Passage for review:
====
On March 12, Turkish Foreign Minister Mevlüt Çavuşoğlu and Armenian Foreign Minister Ararat Mirzoyan held a meeting in Antalya, Turkey, where the two sides agreed to move forward with efforts to establish diplomatic relations “without conditions” between Turkey and Armenia and continue normalisation efforts that could lead to the reopening of their shared borders for trade.
Turkey and Armenia briefly enjoyed diplomatic relations after Yerevan gained its independence following the collapse of the Soviet Union. Yet the relationship was short-lived. Turkey closed its border with Armenia in 1993, during the first war in Nagorno-Karabakh. Since then, relations between the two countries have been non-existent for the past three decades, mainly due to Turkey’s constant refusal to recognise the mass killings of Armenians by Turks during the First World War as genocide. Ankara’s support for Azerbaijan in the first Nagorno-Karabakh War also significantly impacted. In 1993, Turkey closed the border in response to Armenia’s capture of the territories surrounding Nagorno-Karabakh.
The first attempt to re-establish diplomatic relations were made in 2009 when Turkey and Yerevan signed the so-called “Zurich Protocols”, which was brokered by Switzerland. However, the two countries’ parliaments never ratified the agreement due to the lack of readiness on either side to re-establish mutual trust. Another critical factor was Azerbaijan’s dissatisfaction with the normalisation process. It generated serious concerns in Baku – Turkey’s ally – and as a result, Baku used all the levers at its disposal to derail the process. The Azerbaijani government feared that if Armenia obtained an improved geopolitical position in the region, it would have been less willing to compromise on Nagorno-Karabakh and its surrounding districts. As a result, relations between Armenia and Turkey largely remained severed.
Nevertheless, since last year’s war between Armenia and Azerbaijan in Nagorno-Karabakh, much in the region changed, making the renewed push for normalising relations between Ankara and Yerevan more likely than ever before. The first positive signals were exchanged between Ankara and Yerevan in summer 2021 when Armenian Prime Minister Nikol Pashinyan made the somewhat surprising announcement that his government was prepared to normalise relations with Turkey following “signals” from Ankara. The Armenian parliament has also approved a five-year action plan “to make efforts to normalise relations with Turkey for the sake of stability, security, and the region’s economic development.” Yerevan even allowed Turkish Airlines flights to the Azeri capital Baku to use Armenian airspace as a sign of goodwill. Pashinyan’s announcement followed a seemingly positive statement by Turkish President Recep Tayyip Erdogan, who on August 29 expressed his willingness to “take the necessary steps” to begin thawing Ankara’s relationship with Yerevan. In December 2021, the two nations decided to appoint special envoys to further the normalisation of relations, while in January, the Armenian government lifted its embargo on Turkish goods.
====
Supplied material:
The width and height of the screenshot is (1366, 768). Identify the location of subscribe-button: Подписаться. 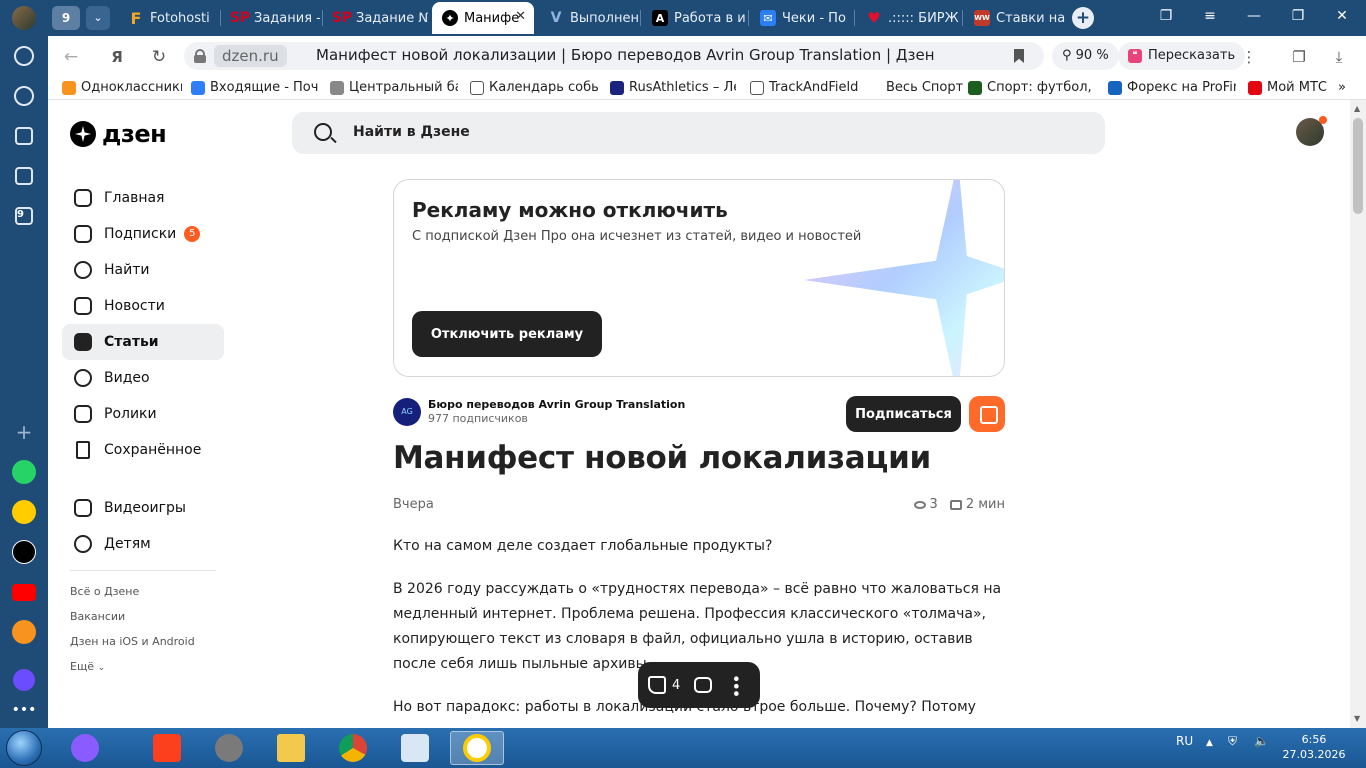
====
Problems and tasks:
1. According to the article on Turkey–Armenia relations, which country brokered the "Zurich Protocols"?
2. Quote the article on Turkey–Armenia relations, starting at "On March 12, Turkish" and ending at "borders for trade.".

Expected results:
1. Switzerland

2.
On March 12, Turkish Foreign Minister Mevlüt Çavuşoğlu and Armenian Foreign Minister Ararat Mirzoyan held a meeting in Antalya, Turkey, where the two sides agreed to move forward with efforts to establish diplomatic relations “without conditions” between Turkey and Armenia and continue normalisation efforts that could lead to the reopening of their shared borders for trade.